Viral Persistence and Long COVID
There is also evidence that COVID may persist in other tissues outside of the respiratory tract even when COVID tests show no sign of the virus.
According to researchers at Stanford University who monitored 113 individuals with mild to moderate COVID, nearly half (49.2%) had evidence of viral shedding in their stool. Even after the nasal swab tests came back negative, 12.7% continued to shed the virus in their stools for the next four months. By month seven, 3.8% were still shedding the virus.
Another study published in Science Translational Medicine in 2024 found that the virus could replicate in tissues for up to two years after infection.
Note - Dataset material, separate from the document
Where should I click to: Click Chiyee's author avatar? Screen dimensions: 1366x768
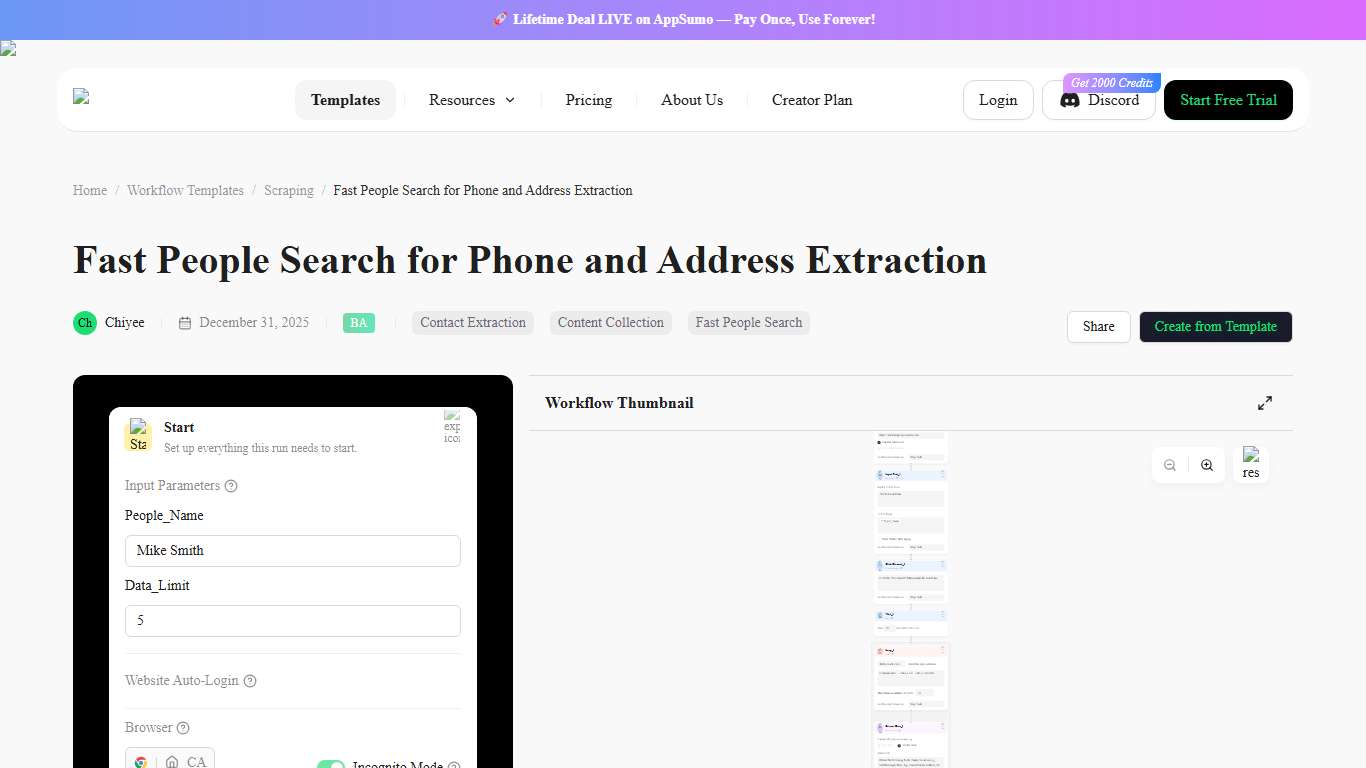(x=85, y=322)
In theory, this might explain why certain people develop long COVID in which symptoms persist for more than 12 weeks even when tests show no evidence of the virus. In fact, the vast majority of COVID long haulers test negative for the virus.
Summary
The amount of time that COVID stays in the body varies from person to person. That’s one reason why it’s important that you take steps to protect others if you are ill or think that you were in contact with someone who might have been.
If you have COVID, you can help curb the spread of the virus by taking the necessary precautions. The best way to reduce your risk of infection is to stay up to date with COVID-19 vaccines.